My last full day in Dublin, I took a city bus tour, saw lots of Georgian architecture, beautiful old townhouses with different colored doors. Crossed the River Liffey about a dozen times, saw the General Post Office where the 1916 rebellion started and visited the Famine Memorial, larger than life and very powerful. Check it out:


Visited Christ Church Cathedral, dating to 1030(!) if you count the time of the Vikings there and why wouldn't you?  (costs millions in upkeep each year – wonder where they get the money.)

Then, I eschewed the Guinness or Jamison tours and went to Kilmainham Gaol and had a tour with Raorie.  (Can’t believe I actually used “eschewed” in a sentence. V. cool. Good for me.) Raorie (pronounced Rory) was passionate about the history of this horrible jail. I asked him if it bothered him or intruded in his sleep and he said yes, but people needed to know what happened here.
It is a really creepy place, freezing cold even in June so I could just imagine what it must have been like in the winter months.
He reeled off the names of the leaders of the Easter uprising (as though they were family members or close friends), all shot here without benefit of trial or justice, and told the story of the wedding of Joseph Plunkett and Grace Gifford just hours before Joseph was shot by the firing squad. Chilling to be standing in front of his cell and hearing how they were able to share a few short hours where they could barely speak, armed guards standing there with them, before he was taken away and shot. It was the killing of these men that finally swayed the opinion of the general public and at last, the Irish got out from under British rule and became the Irish Republic.

This is a picture of the exercise yards where prisoners got an hour a day, separate spaces for the men, women and children (during the famine, an 8-year-old child would be put here for 5 years for stealing a loaf of bread!) This is also where prisoners were shot and hanged AND buried.

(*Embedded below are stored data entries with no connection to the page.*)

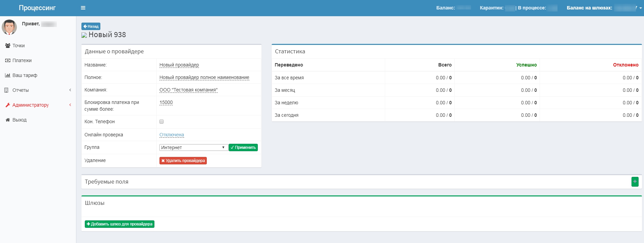Click the Выход home icon
The width and height of the screenshot is (644, 243).
(x=7, y=120)
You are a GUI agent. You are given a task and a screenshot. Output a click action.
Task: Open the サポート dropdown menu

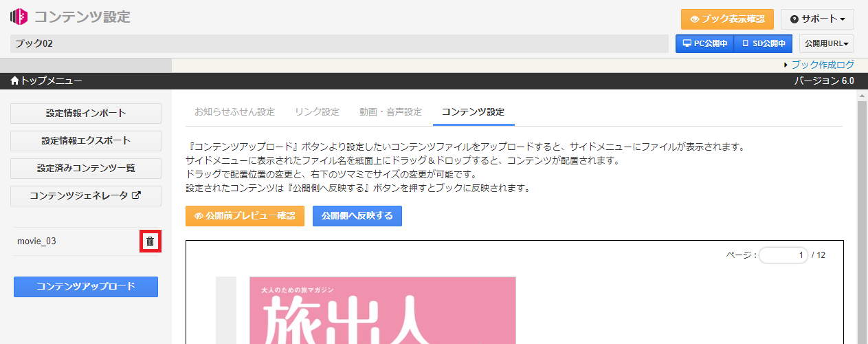pyautogui.click(x=817, y=19)
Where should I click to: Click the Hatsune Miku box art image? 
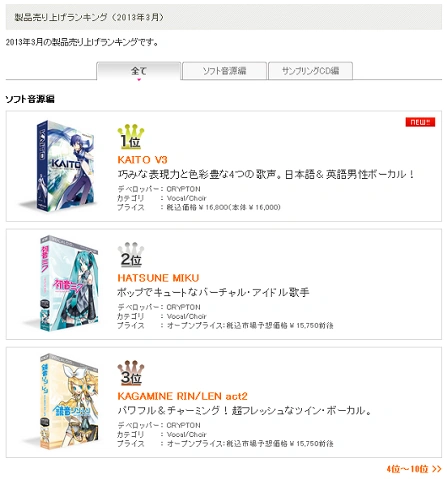pos(62,283)
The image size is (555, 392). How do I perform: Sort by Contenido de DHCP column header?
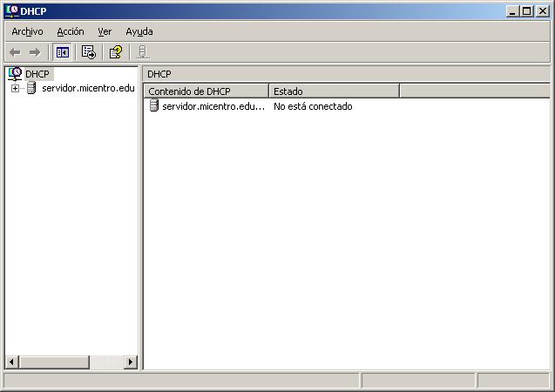point(206,91)
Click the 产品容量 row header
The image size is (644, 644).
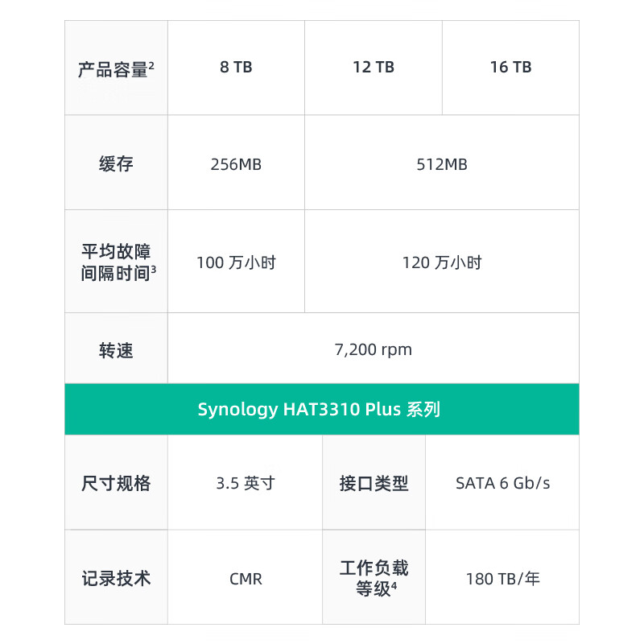(116, 68)
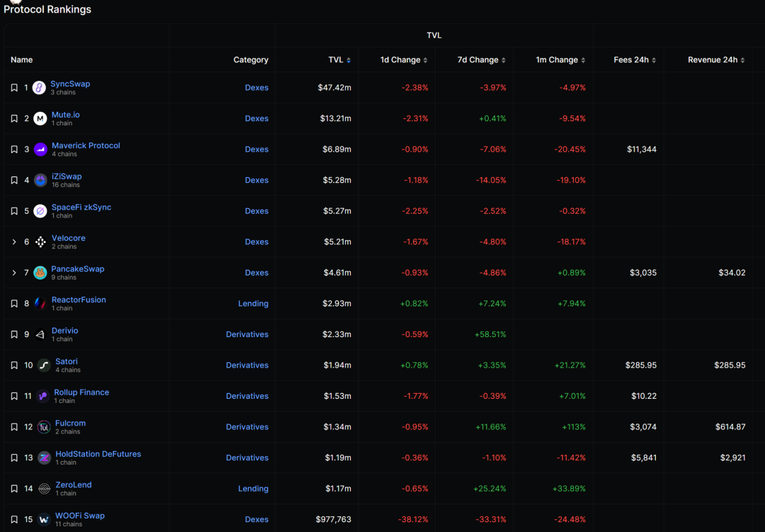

I can’t tell you how many times during my Scots-Irish visit, I felt gratitude (and some guilt actually) for being alive in this time in history. And American. And White. You get the picture. So lucky.

The last night, I had dinner with Diana, a travel agent from Honolulu I met at the storytelling dinner. We went to The Mermaid Cafe on the recommendation of Mary Wilson, Dublin City Tour Guide (snooty woman but knows her restaurants.) If you are ever in Dublin, you must go. It was fantastic!



Flew back across the pond and let me tell you, I wish I could have stayed over there forever.